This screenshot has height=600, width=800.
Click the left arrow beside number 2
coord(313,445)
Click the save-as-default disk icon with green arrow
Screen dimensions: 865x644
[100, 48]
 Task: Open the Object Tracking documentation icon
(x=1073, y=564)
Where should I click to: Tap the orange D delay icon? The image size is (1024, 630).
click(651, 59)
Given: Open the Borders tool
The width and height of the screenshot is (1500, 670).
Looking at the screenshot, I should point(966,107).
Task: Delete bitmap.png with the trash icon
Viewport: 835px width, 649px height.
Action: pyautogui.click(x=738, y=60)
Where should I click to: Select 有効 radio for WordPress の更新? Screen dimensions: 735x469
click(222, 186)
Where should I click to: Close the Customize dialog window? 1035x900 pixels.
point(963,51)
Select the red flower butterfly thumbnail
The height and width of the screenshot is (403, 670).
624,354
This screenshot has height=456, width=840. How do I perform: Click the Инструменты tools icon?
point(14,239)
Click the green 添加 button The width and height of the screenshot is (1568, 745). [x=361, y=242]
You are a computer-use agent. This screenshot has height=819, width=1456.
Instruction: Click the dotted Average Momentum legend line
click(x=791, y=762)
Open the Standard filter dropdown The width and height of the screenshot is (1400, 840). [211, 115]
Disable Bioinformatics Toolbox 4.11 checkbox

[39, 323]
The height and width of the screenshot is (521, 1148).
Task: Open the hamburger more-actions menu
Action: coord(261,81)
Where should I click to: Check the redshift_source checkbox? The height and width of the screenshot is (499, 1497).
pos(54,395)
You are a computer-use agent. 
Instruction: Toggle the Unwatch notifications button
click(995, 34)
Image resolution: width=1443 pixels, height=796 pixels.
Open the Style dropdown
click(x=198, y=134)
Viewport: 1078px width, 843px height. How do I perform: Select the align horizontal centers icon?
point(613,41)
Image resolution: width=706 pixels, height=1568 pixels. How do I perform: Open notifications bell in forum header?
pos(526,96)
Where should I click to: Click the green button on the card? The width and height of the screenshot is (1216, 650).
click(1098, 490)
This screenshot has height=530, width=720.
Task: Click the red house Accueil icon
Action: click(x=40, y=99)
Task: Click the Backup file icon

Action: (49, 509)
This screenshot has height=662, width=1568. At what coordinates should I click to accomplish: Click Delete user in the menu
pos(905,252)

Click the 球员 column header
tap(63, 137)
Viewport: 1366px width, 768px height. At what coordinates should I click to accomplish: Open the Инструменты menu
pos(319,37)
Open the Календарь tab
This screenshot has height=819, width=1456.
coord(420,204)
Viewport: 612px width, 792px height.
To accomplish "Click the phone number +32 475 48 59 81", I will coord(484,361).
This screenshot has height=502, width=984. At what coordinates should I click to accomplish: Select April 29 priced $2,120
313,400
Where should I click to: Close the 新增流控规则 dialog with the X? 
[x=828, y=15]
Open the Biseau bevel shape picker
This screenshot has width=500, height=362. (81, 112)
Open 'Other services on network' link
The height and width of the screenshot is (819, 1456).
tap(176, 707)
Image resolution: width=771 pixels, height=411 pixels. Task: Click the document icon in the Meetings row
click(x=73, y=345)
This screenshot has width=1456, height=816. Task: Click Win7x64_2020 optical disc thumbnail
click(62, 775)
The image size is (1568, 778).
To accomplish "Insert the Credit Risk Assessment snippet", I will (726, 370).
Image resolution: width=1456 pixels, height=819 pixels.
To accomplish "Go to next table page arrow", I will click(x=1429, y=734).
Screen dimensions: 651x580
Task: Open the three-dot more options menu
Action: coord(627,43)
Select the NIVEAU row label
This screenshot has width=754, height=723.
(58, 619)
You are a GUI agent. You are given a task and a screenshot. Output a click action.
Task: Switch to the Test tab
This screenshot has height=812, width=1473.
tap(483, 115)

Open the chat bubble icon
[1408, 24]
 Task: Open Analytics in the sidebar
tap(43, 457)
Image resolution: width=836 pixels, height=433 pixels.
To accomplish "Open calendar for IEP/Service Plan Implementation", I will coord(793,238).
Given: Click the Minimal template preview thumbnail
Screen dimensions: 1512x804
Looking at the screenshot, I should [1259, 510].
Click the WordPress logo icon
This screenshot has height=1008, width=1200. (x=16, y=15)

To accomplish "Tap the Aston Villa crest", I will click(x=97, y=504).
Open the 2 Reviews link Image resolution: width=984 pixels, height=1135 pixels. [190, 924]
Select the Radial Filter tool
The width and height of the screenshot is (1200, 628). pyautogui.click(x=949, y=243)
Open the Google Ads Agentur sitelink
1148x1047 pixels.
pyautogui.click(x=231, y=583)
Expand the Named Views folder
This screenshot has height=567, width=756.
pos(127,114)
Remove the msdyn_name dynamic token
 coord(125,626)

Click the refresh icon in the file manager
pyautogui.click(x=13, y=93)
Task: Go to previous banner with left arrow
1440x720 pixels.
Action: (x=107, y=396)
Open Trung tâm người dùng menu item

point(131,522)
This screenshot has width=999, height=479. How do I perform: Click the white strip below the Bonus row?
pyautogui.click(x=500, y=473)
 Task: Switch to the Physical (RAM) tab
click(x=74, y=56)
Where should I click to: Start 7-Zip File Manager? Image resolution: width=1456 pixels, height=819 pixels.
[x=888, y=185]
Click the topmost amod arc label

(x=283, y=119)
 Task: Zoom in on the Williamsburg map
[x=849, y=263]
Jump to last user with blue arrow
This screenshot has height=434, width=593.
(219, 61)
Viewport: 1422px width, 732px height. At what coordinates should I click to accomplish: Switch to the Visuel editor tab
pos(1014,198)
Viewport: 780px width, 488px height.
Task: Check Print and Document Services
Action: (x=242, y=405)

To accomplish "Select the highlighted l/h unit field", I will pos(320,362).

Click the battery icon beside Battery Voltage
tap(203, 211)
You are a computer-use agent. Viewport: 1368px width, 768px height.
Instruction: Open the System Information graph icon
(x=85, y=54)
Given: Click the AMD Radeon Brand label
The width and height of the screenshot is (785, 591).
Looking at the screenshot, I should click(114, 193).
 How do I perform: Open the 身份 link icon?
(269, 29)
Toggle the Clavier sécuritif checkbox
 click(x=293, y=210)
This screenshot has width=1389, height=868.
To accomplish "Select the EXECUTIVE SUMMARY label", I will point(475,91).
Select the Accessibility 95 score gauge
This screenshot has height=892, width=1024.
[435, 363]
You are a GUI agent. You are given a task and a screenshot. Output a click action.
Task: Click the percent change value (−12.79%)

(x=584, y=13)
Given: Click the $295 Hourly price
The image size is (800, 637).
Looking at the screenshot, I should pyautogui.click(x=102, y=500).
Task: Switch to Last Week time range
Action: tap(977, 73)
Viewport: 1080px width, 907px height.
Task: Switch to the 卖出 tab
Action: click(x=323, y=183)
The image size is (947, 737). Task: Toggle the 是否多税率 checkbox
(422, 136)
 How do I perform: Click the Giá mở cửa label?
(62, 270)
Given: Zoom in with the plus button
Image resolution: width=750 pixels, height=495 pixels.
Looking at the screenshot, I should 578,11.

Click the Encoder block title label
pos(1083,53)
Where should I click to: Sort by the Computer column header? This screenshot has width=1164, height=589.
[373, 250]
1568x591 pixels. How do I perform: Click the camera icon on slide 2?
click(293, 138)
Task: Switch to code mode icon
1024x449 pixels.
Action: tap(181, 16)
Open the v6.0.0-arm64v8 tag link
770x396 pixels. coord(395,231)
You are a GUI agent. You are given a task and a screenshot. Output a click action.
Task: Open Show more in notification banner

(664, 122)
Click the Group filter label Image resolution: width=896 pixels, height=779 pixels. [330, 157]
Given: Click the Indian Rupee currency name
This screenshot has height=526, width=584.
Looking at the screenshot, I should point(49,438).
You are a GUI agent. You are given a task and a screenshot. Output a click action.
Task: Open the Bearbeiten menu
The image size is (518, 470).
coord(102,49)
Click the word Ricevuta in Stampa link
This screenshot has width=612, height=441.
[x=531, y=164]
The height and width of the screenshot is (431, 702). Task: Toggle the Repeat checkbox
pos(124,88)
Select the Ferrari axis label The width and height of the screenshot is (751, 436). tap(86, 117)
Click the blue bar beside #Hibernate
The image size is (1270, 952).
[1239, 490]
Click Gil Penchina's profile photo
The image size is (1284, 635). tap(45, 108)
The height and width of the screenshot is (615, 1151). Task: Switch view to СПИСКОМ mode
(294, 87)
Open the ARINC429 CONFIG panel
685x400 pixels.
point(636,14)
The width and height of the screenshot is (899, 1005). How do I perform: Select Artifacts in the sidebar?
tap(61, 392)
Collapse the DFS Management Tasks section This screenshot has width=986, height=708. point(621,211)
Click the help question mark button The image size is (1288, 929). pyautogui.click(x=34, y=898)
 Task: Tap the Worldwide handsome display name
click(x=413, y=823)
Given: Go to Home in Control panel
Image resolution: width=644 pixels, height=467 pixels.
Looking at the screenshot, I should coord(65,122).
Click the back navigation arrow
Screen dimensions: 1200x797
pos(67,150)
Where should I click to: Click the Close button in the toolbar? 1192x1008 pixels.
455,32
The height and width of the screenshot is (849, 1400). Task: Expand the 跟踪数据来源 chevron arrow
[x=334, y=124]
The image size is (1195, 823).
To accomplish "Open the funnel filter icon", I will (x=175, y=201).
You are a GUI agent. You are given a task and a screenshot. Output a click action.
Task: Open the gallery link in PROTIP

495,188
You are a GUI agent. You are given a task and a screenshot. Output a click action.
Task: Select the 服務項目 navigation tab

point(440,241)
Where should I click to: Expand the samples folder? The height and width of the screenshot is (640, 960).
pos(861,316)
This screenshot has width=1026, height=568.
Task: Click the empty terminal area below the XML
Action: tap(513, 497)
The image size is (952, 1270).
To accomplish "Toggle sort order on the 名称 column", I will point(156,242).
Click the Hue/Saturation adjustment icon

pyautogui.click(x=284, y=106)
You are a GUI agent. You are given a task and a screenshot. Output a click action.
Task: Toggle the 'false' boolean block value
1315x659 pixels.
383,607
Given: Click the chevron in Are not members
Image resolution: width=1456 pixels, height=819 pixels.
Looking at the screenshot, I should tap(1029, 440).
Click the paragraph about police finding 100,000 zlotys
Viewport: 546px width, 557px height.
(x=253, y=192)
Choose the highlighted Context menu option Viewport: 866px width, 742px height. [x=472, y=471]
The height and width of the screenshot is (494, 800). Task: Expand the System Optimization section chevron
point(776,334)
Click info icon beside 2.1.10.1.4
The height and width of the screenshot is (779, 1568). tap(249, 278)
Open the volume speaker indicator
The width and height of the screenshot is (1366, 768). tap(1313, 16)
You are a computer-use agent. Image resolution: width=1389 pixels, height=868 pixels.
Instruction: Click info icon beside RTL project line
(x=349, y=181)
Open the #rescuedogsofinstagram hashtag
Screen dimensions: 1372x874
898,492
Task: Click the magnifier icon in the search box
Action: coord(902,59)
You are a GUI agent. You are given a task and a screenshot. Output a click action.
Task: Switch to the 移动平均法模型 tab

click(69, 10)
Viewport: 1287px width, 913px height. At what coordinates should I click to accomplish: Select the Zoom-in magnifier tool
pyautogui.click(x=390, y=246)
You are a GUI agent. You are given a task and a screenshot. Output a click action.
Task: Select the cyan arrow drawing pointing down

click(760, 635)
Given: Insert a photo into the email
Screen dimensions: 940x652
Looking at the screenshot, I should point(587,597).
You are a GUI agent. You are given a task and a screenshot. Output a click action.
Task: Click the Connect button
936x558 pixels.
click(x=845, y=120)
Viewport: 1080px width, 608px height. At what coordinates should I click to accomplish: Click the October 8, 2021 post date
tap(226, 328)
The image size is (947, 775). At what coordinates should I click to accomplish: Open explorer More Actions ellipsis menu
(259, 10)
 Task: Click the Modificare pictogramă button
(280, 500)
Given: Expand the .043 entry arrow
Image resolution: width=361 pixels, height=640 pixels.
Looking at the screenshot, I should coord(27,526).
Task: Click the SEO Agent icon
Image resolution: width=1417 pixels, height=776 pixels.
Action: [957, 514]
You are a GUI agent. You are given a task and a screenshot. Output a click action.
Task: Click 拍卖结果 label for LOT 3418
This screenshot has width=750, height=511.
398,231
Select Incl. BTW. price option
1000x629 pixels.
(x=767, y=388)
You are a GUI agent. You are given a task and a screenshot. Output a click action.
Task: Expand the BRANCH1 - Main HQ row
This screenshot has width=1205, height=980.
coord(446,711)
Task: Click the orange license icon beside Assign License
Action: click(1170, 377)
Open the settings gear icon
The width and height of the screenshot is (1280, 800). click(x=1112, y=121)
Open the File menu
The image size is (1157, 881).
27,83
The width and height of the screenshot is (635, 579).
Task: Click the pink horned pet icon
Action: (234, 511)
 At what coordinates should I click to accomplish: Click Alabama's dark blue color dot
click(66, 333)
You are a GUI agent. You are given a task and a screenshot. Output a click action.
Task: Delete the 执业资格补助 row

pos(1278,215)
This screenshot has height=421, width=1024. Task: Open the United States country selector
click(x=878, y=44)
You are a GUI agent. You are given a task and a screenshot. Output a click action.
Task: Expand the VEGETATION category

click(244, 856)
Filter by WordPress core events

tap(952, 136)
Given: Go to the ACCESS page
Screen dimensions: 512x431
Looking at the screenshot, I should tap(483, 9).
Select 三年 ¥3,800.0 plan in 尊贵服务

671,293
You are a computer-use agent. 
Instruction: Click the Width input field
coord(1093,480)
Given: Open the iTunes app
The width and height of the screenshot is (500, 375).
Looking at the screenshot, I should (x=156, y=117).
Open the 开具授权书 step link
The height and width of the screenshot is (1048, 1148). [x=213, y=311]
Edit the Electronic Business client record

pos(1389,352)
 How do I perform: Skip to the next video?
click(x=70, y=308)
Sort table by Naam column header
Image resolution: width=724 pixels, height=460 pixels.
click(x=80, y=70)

#####

Problem description
Write out the items from the start up to and including the line containing "(x=1073, y=564)", reproducing each line exactly.

The result
This screenshot has height=600, width=800.
Click the left arrow beside number 2
coord(313,445)
Click the save-as-default disk icon with green arrow
Screen dimensions: 865x644
[100, 48]
 Task: Open the Object Tracking documentation icon
(x=1073, y=564)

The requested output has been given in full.